*** AVAILABLE DATA ***

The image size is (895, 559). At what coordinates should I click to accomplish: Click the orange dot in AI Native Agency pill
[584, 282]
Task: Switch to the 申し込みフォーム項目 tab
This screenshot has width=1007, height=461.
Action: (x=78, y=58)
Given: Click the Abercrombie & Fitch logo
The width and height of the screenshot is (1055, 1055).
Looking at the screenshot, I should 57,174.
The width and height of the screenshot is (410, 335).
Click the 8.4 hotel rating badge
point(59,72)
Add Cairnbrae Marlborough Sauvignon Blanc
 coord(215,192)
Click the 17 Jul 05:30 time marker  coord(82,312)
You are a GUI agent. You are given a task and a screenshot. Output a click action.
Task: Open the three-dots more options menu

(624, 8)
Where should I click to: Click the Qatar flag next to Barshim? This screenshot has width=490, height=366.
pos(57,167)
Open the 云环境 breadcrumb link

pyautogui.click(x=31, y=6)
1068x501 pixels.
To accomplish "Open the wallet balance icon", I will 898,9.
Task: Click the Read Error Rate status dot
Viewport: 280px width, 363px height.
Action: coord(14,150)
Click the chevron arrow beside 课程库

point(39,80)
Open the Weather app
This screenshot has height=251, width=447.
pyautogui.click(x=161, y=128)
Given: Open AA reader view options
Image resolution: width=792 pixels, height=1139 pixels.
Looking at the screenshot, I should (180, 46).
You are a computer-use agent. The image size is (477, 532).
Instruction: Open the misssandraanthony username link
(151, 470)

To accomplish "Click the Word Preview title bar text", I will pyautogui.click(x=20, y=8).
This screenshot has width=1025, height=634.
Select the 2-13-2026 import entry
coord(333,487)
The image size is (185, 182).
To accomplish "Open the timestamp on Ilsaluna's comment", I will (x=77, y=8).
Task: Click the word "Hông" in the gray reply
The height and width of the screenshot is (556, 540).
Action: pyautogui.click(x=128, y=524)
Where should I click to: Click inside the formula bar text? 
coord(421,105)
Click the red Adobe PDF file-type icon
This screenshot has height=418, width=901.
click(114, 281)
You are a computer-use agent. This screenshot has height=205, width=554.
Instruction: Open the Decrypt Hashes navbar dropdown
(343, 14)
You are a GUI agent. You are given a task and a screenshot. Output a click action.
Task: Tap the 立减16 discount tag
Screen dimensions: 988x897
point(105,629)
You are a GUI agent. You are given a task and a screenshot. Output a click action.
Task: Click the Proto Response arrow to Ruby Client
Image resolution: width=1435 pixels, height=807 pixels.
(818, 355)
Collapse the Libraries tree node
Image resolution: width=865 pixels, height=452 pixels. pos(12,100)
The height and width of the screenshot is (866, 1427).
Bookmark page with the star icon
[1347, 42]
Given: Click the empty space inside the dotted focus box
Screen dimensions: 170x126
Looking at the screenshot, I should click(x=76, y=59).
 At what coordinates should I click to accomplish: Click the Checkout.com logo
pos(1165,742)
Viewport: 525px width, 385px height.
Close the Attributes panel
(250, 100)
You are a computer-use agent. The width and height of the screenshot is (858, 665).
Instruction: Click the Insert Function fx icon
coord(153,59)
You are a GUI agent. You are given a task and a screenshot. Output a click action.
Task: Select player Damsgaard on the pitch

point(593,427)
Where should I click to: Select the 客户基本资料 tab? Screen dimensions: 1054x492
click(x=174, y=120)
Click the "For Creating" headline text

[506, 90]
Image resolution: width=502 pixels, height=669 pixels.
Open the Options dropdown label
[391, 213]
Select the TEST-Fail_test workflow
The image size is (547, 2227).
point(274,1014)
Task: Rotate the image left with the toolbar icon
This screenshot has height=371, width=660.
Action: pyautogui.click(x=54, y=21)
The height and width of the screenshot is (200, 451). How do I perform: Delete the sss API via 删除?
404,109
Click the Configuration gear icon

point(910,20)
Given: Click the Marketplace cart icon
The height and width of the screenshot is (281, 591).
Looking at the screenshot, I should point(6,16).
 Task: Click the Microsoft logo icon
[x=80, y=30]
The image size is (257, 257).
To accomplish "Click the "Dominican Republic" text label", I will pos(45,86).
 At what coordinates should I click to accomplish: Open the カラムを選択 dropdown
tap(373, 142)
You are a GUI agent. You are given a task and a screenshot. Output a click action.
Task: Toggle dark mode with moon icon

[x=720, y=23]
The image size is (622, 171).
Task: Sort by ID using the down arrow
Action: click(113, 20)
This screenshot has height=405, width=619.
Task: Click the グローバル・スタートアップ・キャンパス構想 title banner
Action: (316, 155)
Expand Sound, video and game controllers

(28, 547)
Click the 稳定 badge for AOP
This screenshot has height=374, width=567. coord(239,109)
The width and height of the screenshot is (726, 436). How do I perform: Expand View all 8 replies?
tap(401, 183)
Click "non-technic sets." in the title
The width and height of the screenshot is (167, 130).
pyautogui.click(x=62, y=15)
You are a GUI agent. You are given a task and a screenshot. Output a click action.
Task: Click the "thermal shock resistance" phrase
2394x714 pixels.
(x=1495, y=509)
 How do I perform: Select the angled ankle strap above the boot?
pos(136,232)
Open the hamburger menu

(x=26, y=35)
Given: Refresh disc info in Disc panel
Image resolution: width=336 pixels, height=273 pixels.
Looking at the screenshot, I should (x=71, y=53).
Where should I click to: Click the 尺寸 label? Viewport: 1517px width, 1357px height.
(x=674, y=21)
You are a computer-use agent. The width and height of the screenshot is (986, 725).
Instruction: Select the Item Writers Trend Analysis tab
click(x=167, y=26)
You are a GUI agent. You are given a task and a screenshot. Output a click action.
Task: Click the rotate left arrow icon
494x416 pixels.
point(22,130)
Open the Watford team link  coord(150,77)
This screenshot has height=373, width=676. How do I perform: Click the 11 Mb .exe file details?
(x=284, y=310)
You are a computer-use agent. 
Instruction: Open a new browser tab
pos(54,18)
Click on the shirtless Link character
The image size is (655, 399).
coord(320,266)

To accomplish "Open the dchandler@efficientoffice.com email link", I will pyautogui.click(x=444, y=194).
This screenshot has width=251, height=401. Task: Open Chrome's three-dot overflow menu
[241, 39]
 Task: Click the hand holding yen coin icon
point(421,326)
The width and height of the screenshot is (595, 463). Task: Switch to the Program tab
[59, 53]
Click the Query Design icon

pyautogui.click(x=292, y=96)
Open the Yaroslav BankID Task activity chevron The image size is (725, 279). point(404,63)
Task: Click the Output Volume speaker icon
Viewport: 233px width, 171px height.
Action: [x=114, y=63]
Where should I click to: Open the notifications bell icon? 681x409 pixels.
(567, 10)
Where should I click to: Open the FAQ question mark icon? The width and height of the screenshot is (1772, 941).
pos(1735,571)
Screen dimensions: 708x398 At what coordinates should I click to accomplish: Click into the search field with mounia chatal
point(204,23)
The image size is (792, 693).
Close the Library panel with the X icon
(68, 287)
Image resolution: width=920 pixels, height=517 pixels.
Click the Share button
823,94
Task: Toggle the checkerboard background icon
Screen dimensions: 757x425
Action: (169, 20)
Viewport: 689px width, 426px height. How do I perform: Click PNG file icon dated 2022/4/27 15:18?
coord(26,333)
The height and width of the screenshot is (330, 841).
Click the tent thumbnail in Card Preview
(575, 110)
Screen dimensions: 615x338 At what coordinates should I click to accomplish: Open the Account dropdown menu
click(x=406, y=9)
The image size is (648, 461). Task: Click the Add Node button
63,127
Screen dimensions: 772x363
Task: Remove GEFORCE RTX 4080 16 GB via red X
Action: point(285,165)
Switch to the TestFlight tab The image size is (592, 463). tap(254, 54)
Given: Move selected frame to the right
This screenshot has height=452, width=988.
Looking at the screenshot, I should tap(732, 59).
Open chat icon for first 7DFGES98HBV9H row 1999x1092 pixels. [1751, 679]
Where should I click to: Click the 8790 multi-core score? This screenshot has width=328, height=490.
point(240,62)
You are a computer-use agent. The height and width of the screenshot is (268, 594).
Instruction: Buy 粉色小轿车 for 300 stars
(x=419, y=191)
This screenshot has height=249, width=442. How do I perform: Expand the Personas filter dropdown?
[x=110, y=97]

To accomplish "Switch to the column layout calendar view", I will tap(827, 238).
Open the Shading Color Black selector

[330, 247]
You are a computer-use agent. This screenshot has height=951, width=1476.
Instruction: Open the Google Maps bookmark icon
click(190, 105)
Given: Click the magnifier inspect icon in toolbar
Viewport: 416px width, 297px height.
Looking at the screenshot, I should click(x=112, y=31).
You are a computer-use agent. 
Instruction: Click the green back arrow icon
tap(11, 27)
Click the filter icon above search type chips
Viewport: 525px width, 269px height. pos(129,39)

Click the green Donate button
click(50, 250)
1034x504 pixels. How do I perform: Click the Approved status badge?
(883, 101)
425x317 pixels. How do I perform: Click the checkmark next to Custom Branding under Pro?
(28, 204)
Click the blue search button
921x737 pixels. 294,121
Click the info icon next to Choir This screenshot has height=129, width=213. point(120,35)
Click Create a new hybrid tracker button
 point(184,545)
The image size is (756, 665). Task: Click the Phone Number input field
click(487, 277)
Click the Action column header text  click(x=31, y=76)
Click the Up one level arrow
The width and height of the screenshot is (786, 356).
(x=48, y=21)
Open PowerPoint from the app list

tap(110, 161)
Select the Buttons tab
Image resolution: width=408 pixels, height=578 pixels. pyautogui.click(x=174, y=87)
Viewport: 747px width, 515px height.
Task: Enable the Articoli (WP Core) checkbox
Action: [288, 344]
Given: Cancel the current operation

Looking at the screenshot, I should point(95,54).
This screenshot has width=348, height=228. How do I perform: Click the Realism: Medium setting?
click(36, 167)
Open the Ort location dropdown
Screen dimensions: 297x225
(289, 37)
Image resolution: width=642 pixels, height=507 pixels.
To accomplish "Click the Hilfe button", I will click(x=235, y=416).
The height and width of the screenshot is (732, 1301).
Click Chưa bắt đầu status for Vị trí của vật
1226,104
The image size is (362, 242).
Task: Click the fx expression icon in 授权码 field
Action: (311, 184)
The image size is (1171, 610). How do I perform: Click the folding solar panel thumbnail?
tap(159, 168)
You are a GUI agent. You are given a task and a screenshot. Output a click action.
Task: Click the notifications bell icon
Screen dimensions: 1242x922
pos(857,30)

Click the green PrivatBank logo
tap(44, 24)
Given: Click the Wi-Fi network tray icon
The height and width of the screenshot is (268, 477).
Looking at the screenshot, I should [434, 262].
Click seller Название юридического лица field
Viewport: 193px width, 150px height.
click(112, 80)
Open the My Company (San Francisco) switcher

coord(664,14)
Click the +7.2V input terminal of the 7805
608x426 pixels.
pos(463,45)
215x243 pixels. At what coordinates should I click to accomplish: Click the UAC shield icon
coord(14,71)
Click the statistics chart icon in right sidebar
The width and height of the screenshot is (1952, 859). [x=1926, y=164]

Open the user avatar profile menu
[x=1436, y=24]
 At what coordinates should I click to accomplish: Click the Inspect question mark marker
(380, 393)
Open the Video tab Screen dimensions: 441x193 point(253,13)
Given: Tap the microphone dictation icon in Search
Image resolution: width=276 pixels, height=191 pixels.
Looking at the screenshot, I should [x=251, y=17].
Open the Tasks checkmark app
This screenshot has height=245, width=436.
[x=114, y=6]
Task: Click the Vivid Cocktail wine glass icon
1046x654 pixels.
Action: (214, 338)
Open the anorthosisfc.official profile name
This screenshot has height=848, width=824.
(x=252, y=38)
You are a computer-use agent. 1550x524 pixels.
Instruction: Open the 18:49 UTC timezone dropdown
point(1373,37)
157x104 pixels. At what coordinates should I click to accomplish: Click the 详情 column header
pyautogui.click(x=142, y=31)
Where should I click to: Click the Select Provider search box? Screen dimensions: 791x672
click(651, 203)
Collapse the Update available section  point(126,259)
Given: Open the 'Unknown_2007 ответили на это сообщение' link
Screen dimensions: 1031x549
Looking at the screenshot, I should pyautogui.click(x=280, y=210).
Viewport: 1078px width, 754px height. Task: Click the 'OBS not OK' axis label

***

TASK DETAILS:
Return exactly the lines that run from the top of the listing above to the line containing "Task: Click the Read Error Rate status dot", please, keeping both end lines and leaving out everything else.

ANSWER SPACE:
The image size is (895, 559). At what coordinates should I click to accomplish: Click the orange dot in AI Native Agency pill
[584, 282]
Task: Switch to the 申し込みフォーム項目 tab
This screenshot has width=1007, height=461.
Action: (x=78, y=58)
Given: Click the Abercrombie & Fitch logo
The width and height of the screenshot is (1055, 1055).
Looking at the screenshot, I should 57,174.
The width and height of the screenshot is (410, 335).
Click the 8.4 hotel rating badge
point(59,72)
Add Cairnbrae Marlborough Sauvignon Blanc
 coord(215,192)
Click the 17 Jul 05:30 time marker  coord(82,312)
You are a GUI agent. You are given a task and a screenshot. Output a click action.
Task: Open the three-dots more options menu

(624, 8)
Where should I click to: Click the Qatar flag next to Barshim? This screenshot has width=490, height=366.
pos(57,167)
Open the 云环境 breadcrumb link

pyautogui.click(x=31, y=6)
1068x501 pixels.
To accomplish "Open the wallet balance icon", I will 898,9.
Task: Click the Read Error Rate status dot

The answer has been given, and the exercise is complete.